The alternative that Popper suggested is the question of detecting and eliminating error, by means of critical appraisal by all the methods of criticism that we can muster - logical analysis, experimental testing, consistency with other theories etc.
XVI
This section is on line. Popper spells ten theses to summarise the results of the discussion in the lecture.
1. There are no ultimate sources of knowledge. Every source, every suggestion, is welcome; and every source, every suggestion, is open to critical examination. Except in history, we usually examine the facts themselves rather than the sources of our information.
10. Every solution to a problem raises new unsolved problems; the more so the deeper the original problem and the bolder its solution.
XVII
The final section makes a case to give up the quest for the conclusive justification of our knowledge, but not to abandon the idea of truth as the goal of investigation. Some who accept that knowledge is essentially fallible abandon the quest for truth or opt for arbitrary authorities. Popper followed Russell in the belief that no person can establish the truth by decree, instead we should accept that truth is above human authority.
Bill Bartley on the structure of Popper's epistemology.
The importance of Bartley's take on Popper was exemplified by my own experience in a series of lectures to an elderly group of people who convened to discuss the Philosophy of Humanism. They met for an afternoon every two weeks over a period of ten years and they covered a huge amount of ground although they never produced anything that aroused much interest from the committee of the local Humanist Society or the membership at large. I led the discussion fairly regularly for about a year, late in the 10-year period and a very interesting pattern emerged.
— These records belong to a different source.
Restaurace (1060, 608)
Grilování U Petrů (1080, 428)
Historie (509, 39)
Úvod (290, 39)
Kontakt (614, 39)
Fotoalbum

After about four sessions the group seemed to be getting the idea of Popper's theory of conjectural knowledge, then they decided to invite some other discussion leader (a professional philosopher) just for variety. When I returned I had to start all over again to get across the idea of conjectural knowledge and the criticism of induction. Then the same process occurred, they made good progress with Popper's views on knowledge and some other issues like essentialism, then they had a session or two with other discussion leaders and when I came back, the process had to start from the beginning again.
This was reminiscent of the mythical figure of Sisyphus who pushed a stone up hill all day and it rolled back down to the bottom during the night. Then I decided to move backwards or sideways and so I fed them some papers by Bill Bartley. Most of the group members were keen enough to undertake quite serious reading, even though they often struggled with the interpretation. They certainly struggled with Bartley but two of them stuck to the task and as a result they never rolled back down the hill again. Some of the Bartley articles are now on line.
The point of that story is that Bartley explained something about the structure of Popper's ideas that is rendered invisible by the more common approaches to the theory of knowledge and belief, especially the aim of justification or confirmation of beliefs. When the difference in structure is grasped, it is much harder (though by no means impossible) for people to lose the plot and revert back to the conventional ways. For academic philosophers of course the situation is complicated by the need to maintain credibility in the profession in order to achieve tenure and promotion.